Cells are positioned based on transcriptional similarity—closer clusters suggest similar expression profiles.

Stemness Markers (AXIN2, NANOG, SOX2, POU5F1)
These UMAP plots visualize the expression of key stemness markers (POU5F1, NANOG, SOX2, AXIN2) across all conditions.

POU5F1 (OCT4): A master regulator of pluripotency, essential for maintaining self-renewal in embryonic stem cells. Its widespread expression in earlier time points indicates active pluripotency.
SOX2: Functions alongside OCT4 to sustain pluripotency and prevent differentiation, showing a similar expression pattern.
NANOG: Supports stem cell identity and self-renewal, but its expression is weaker, suggesting a gradual loss of pluripotency as cells transition towards differentiation.
AXIN2: A Wnt signaling target involved in regulating self-renewal and differentiation balance, showing moderate expression.
The expression of POU5F1 (OCT4), SOX2, and NANOG is prominent in the left clusters, corresponding to early time points, and diminishes in the right cluster (CHIR 3d), indicating a transition away from pluripotency. This suggests that as Wnt signaling persists, cells progressively lose their pluripotent identity, aligning with early differentiation events.
Mesoderm Markers (EOMES, MESP1, TBXT, GATA4)
TBXT (Brachyury): A key mesodermal marker, essential for early mesoderm and primitive streak formation. Its expression is enriched in distinct clusters, indicating mesodermal commitment in a subset of cells.
GATA4: A transcription factor involved in mesoderm and cardiac lineage specification. Its low expression across time points suggests that cardiogenic commitment is not yet prominent.
MESP1: A master regulator of cardiovascular progenitor development, showing minimal expression, consistent with an early differentiation state before mesoderm-derived cardiac fate specification.
EOMES: Critical for mesoderm induction and primitive streak formation. Its expression is observed in specific clusters, aligning with cells transitioning toward mesodermal fate.

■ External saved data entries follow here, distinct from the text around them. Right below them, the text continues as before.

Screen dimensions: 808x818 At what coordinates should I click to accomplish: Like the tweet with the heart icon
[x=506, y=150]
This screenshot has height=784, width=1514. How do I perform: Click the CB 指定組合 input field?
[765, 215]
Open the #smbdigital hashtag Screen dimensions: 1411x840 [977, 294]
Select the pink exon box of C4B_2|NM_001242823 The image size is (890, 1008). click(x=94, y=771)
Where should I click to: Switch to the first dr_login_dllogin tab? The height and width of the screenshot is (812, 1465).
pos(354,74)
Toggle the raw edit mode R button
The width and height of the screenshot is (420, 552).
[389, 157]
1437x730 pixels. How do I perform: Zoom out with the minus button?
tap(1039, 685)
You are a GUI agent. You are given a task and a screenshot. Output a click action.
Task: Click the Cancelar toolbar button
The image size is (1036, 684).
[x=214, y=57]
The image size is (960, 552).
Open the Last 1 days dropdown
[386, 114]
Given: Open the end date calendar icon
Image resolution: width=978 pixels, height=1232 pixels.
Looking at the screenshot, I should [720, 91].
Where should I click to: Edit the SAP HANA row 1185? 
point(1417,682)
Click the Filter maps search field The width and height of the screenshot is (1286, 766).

The expression patterns of these markers suggest early mesodermal specification, with TBXT and EOMES showing the highest expression, marking early-stage mesoderm induction. The low expression of GATA4 and MESP1 reinforces that cells are in early mesodermal stages and have not yet fully committed to mesoderm differentiation.

Cardiomyocyte Markers (NKX2-5, ISL1, TBX5, HAND1)
Since these cells have not yet been subjected to a cardiomyocyte differentiation protocol, it is expected that cardiac markers like NKX2-5, ISL1, HAND1, and TBX5 would show little to no expression at these time points.

NKX2-5: A crucial cardiac transcription factor essential for heart development, showing sparse expression.
ISL1: A marker of cardiac progenitors, expected at early stages of heart specification, but largely absent here.
TBX5: Regulates cardiac lineage commitment and chamber formation, with low expression, consistent with the early time points.
HAND1: Plays a role in ventricular development, but its minimal presence further confirms that these cells have not initiated cardiac differentiation.
The lack of strong expression indicates that cardiomyogenic commitment has not yet begun, aligning with the experimental setup where Wnt has not been inactivated to promote cardiac differentiation.

Future datasets, including Wnt inhibition phases, will be necessary to observe definitive cardiomyocyte commitment.